> _ENTRIES PROVIDED_:
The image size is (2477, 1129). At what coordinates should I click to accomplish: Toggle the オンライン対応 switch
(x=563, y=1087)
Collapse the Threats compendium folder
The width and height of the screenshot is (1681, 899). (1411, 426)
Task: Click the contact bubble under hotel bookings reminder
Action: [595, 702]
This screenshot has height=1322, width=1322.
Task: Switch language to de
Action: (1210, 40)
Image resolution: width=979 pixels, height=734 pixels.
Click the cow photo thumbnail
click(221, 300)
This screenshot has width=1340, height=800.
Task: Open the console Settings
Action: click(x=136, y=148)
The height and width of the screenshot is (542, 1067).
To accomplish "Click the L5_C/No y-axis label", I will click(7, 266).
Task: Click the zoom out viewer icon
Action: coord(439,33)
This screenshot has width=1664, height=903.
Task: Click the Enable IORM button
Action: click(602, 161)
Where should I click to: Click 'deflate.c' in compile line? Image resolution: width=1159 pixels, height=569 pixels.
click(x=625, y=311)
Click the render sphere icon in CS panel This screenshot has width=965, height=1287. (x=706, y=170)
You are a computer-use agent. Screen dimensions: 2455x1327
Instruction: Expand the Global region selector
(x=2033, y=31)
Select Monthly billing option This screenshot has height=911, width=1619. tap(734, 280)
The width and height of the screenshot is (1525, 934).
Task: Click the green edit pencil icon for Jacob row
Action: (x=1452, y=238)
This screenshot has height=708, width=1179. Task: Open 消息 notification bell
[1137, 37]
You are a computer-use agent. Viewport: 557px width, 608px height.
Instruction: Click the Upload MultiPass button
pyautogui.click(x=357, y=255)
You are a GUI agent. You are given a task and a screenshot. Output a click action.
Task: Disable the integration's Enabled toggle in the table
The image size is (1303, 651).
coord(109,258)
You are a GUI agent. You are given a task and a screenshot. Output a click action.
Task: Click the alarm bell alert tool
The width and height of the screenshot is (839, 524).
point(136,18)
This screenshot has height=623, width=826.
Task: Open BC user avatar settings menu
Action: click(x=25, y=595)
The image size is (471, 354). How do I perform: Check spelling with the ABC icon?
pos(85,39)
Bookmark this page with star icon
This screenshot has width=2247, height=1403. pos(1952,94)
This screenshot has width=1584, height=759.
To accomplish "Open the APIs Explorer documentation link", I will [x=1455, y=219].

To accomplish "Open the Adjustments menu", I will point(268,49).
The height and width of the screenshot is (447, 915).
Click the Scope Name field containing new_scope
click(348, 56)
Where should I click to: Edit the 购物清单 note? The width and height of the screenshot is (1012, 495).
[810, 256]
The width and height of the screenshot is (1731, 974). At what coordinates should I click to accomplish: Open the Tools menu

> _TASK_: Make an exact transcription of all the records.

> _RESPONSE_:
The image size is (2477, 1129). At what coordinates should I click to accomplish: Toggle the オンライン対応 switch
(x=563, y=1087)
Collapse the Threats compendium folder
The width and height of the screenshot is (1681, 899). (1411, 426)
Task: Click the contact bubble under hotel bookings reminder
Action: [595, 702]
This screenshot has height=1322, width=1322.
Task: Switch language to de
Action: (1210, 40)
Image resolution: width=979 pixels, height=734 pixels.
Click the cow photo thumbnail
click(221, 300)
This screenshot has width=1340, height=800.
Task: Open the console Settings
Action: click(x=136, y=148)
The height and width of the screenshot is (542, 1067).
To accomplish "Click the L5_C/No y-axis label", I will click(7, 266).
Task: Click the zoom out viewer icon
Action: coord(439,33)
This screenshot has width=1664, height=903.
Task: Click the Enable IORM button
Action: click(602, 161)
Where should I click to: Click 'deflate.c' in compile line? Image resolution: width=1159 pixels, height=569 pixels.
click(x=625, y=311)
Click the render sphere icon in CS panel This screenshot has width=965, height=1287. (x=706, y=170)
You are a computer-use agent. Screen dimensions: 2455x1327
Instruction: Expand the Global region selector
(x=2033, y=31)
Select Monthly billing option This screenshot has height=911, width=1619. tap(734, 280)
The width and height of the screenshot is (1525, 934).
Task: Click the green edit pencil icon for Jacob row
Action: (x=1452, y=238)
This screenshot has height=708, width=1179. Task: Open 消息 notification bell
[1137, 37]
You are a computer-use agent. Viewport: 557px width, 608px height.
Instruction: Click the Upload MultiPass button
pyautogui.click(x=357, y=255)
You are a GUI agent. You are given a task and a screenshot. Output a click action.
Task: Disable the integration's Enabled toggle in the table
The image size is (1303, 651).
coord(109,258)
You are a GUI agent. You are given a task and a screenshot. Output a click action.
Task: Click the alarm bell alert tool
The width and height of the screenshot is (839, 524).
point(136,18)
This screenshot has height=623, width=826.
Task: Open BC user avatar settings menu
Action: click(x=25, y=595)
The image size is (471, 354). How do I perform: Check spelling with the ABC icon?
pos(85,39)
Bookmark this page with star icon
This screenshot has width=2247, height=1403. pos(1952,94)
This screenshot has width=1584, height=759.
To accomplish "Open the APIs Explorer documentation link", I will [x=1455, y=219].

To accomplish "Open the Adjustments menu", I will point(268,49).
The height and width of the screenshot is (447, 915).
Click the Scope Name field containing new_scope
click(348, 56)
Where should I click to: Edit the 购物清单 note? The width and height of the screenshot is (1012, 495).
[810, 256]
The width and height of the screenshot is (1731, 974). At what coordinates should I click to accomplish: Open the Tools menu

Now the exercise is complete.